BEGIN Supplied passage
We don't do EQ on the flat though, it's over jumps... Oh and also the heights for the jump classes, would it be too difficult to have a conversion? I have no idea about feet! We measure in Centimetres/metres.

Hack is different to pleasure, cause we have a pleasure class here where you have to ride in a snaffle, one handed, on a loose rein... Whereas hack is ridden in a frame similar to dressage, but a little different.

Wow there are a lot of differences!


----------



## Dartanion (Dec 8, 2008)

wild_spot said:


> We don't do EQ on the flat though, it's over jumps... Oh and also the heights for the jump classes, would it be too difficult to have a conversion? I have no idea about feet! We measure in Centimetres/metres.
> 
> Hack is different to pleasure, cause we have a pleasure class here where you have to ride in a snaffle, one handed, on a loose rein... Whereas hack is ridden in a frame similar to dressage, but a little different.
> 
> Wow there are a lot of differences!


I'll see what I can do about the conversions for you .
END Supplied passage
BEGIN Information provided
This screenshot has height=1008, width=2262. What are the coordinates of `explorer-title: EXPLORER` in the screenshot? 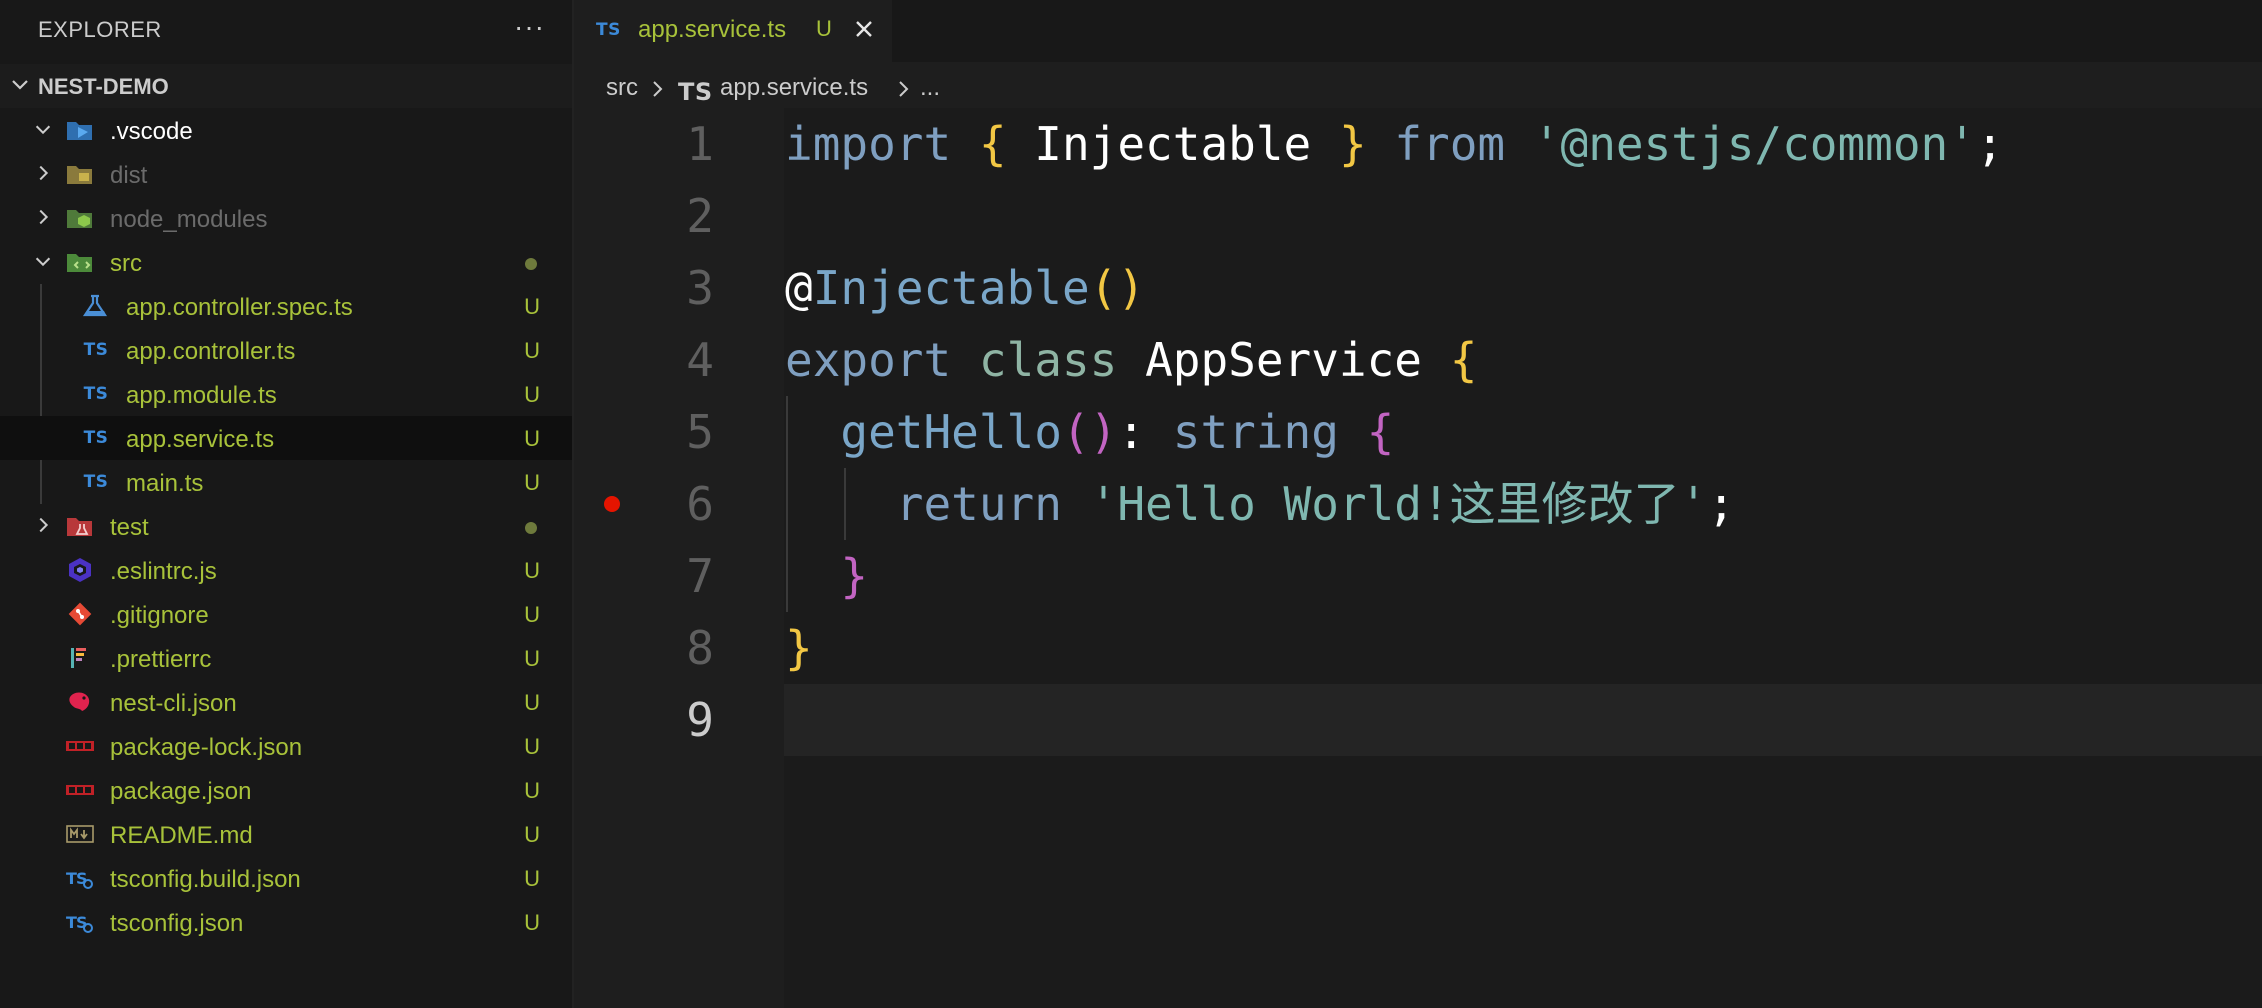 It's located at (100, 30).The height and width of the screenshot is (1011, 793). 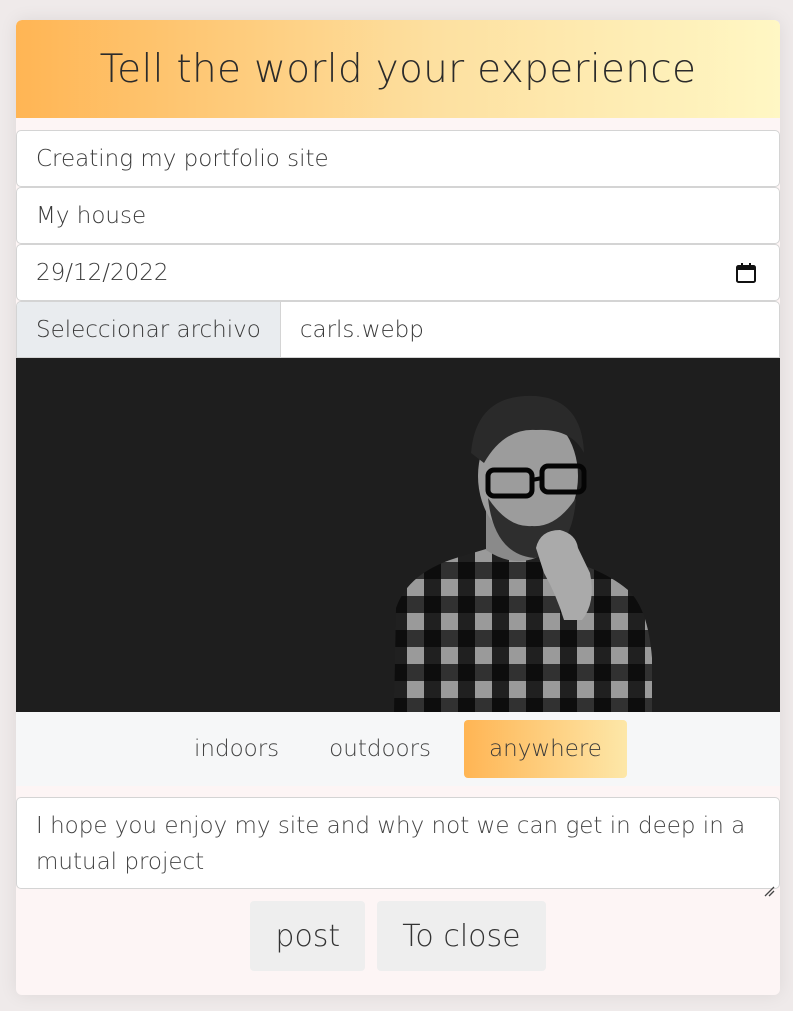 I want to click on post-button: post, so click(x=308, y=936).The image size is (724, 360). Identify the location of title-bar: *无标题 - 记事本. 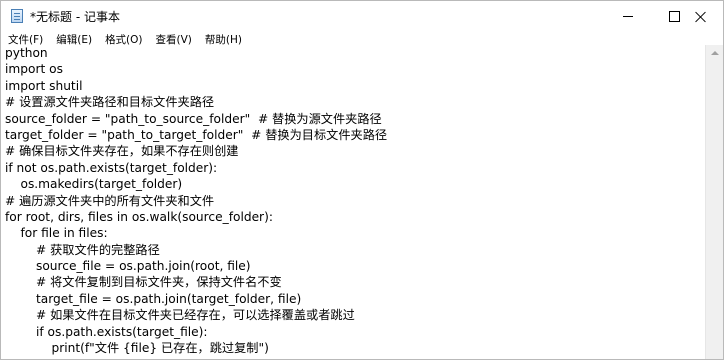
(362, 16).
END Information provided
Problems and tasks
[1] In the riding-classes thread, what units does the first poster say are used to measure jump heights?
[2] According to the riding-classes thread, what are the requirements for riding in the pleasure class?
[3] Resume the riding-classes thread after its final sentence.
The listing has no connection to the riding-classes thread.

Your responses
[1] Centimeters and meters.

[2] The rider must use a snaffle, ride one-handed, and keep the horse on a loose rein.

[3]
Here ya goto meters)


----------



## wild_spot (Jan 30, 2008)

I don't think that worked...


----------



## Velvetgrace (Aug 17, 2008)

Break down into popular breeds Or into Type of Horse: Stock, Pony or Draft. 

AQHA Geldings
AQHA Mares

APHA Geldings
APHA Mares

Throughbred Geldings
Throughbred Mares

Unregistered Geldings
Unregistered Mares


or


Stock Type Geldings
Stock Type Mares

Pony Geldings
Pony Mares

Draft Geldings
Draft Mares


----------



## Dartanion (Dec 8, 2008)

wild_spot said:


> I don't think that worked...


Sorry here ya go

Feet to CM

2ft = 60.96cm
2ft3in = 68.6 cm
2ft6in = 76.2 cm
3ft = 91.44cm


----------



## wild_spot (Jan 30, 2008)

Thanks!


----------



## KateS (Jul 3, 2008)

I think that this is a great idea. The only down side for me is that now that its winter I can only ride my horse outside in the freezing cold. We also get a ton of snow here so I wont be posting any pictures as I wont be riding that much. But I still think that it is a great idea!!!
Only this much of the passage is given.